• [Passage provided]
------------------------------------------------
Friday 6 May 2011

On The Road

On The Road by Jack Kerouac
Ok, I have been following this blog called 'The Daily Beat' for some time now, I can't recall how I came across it. Rick has been going on about the film being made of On The Road, and I like to read the book before I see the film, especially where such classics are concerned, so there we go. And now I am not so sure I want to see the film. I find that although I really like beat poets I am not that fond of Jack Kerouac. Confession time ... I think I may have started this book many years ago and abandoned it, and this time I was determined to finish but ended up skim reading in the hope that it would get better as it went along, and I think maybe it did but not until the last 20 pages or so when they go off to Mexico.
------------------------------------------------
• [Data excerpts]
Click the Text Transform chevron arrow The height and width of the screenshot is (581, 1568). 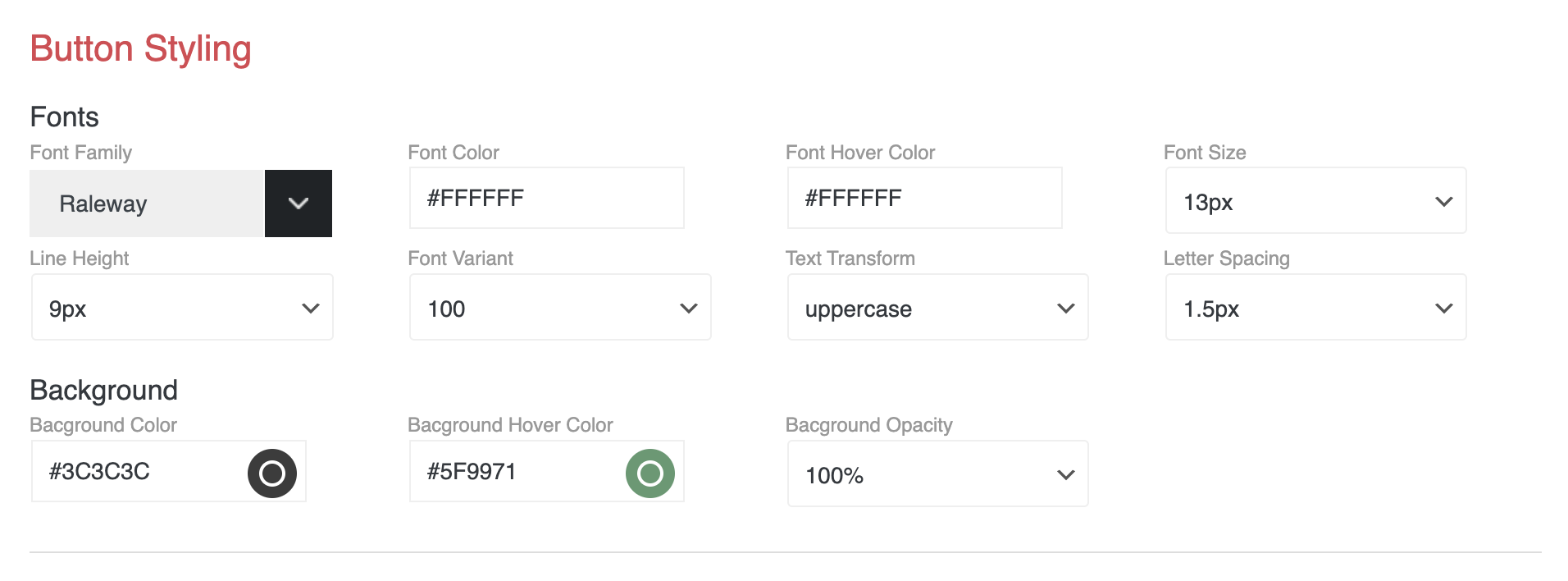1066,309
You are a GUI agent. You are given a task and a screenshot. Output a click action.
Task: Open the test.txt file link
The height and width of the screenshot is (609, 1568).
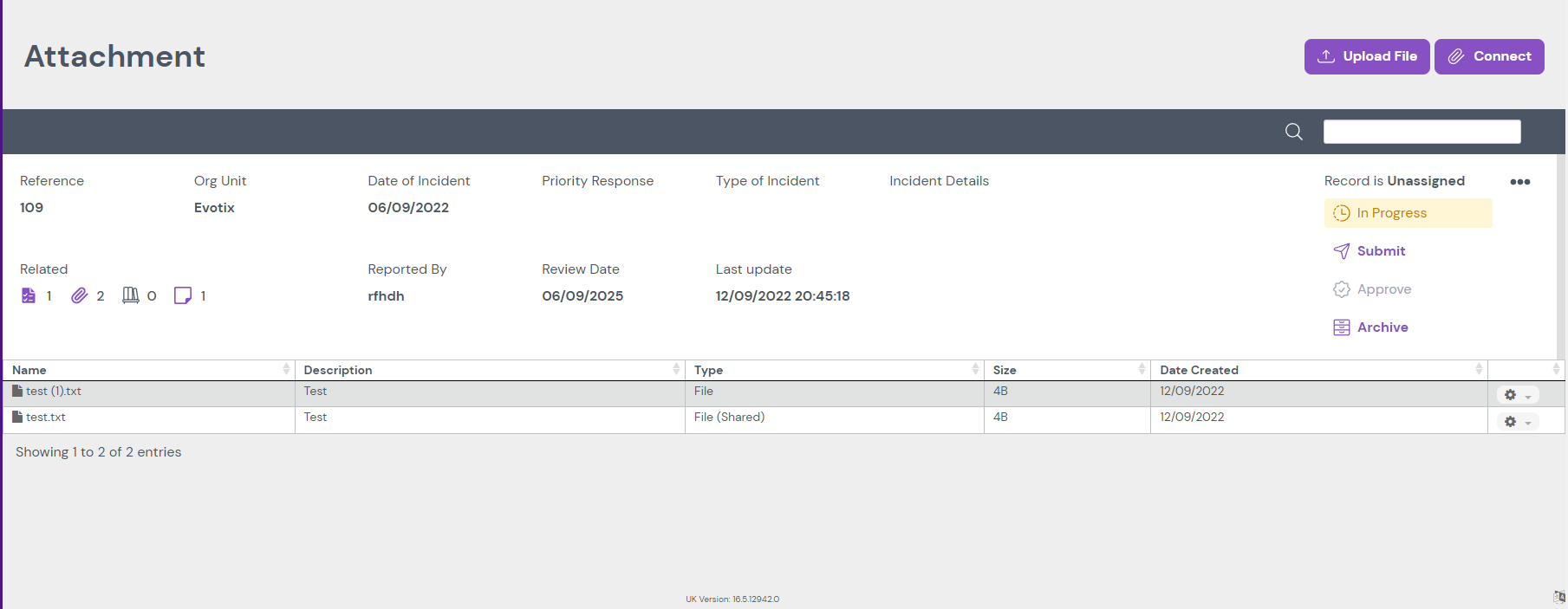tap(46, 418)
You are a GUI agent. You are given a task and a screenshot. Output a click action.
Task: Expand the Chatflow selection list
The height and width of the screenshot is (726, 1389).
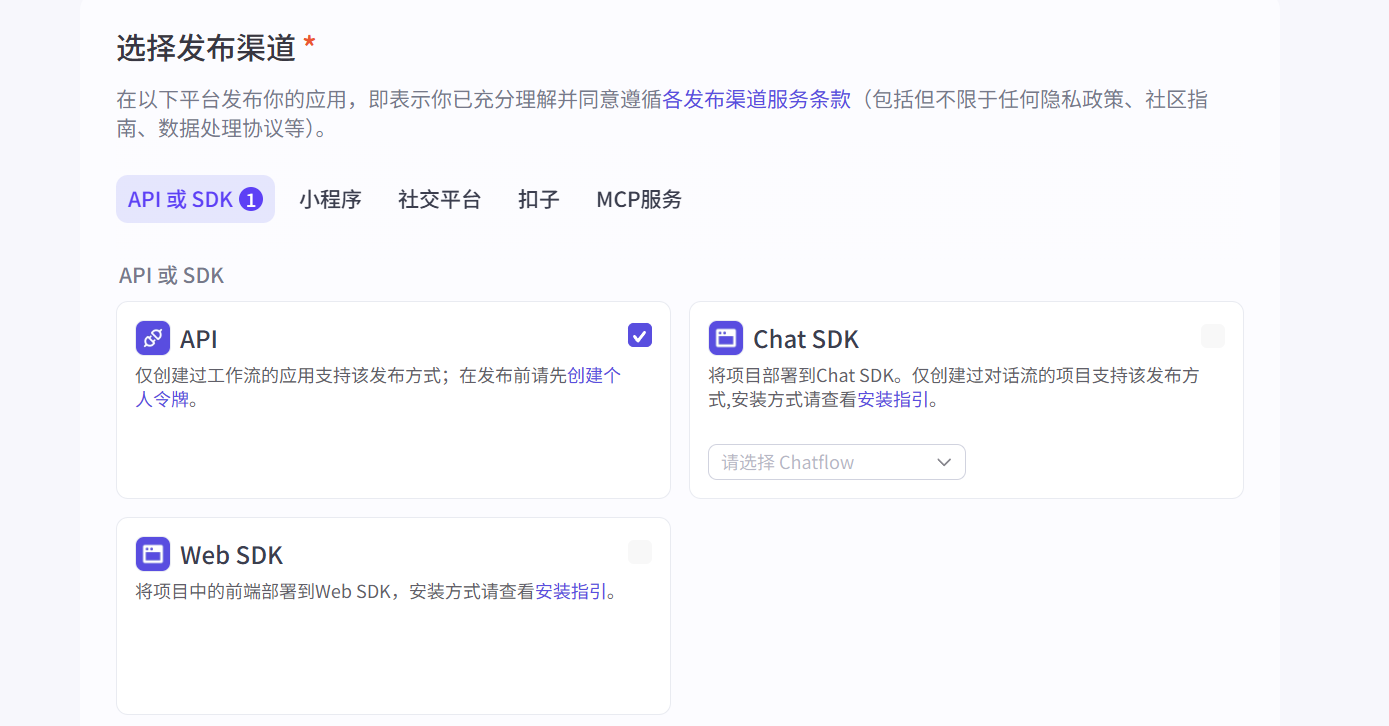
------------------------------------------------
• [Set of tasks]
[a] In the blog post about On The Road, what is the name of the blog the writer has been following?
[b] List every named person, title, and place mentioned in the blog post about On The Road.

• [Answers given]
[a] 'The Daily Beat'

[b]
- On The Road
- Jack Kerouac
- The Daily Beat
- Rick
- Mexico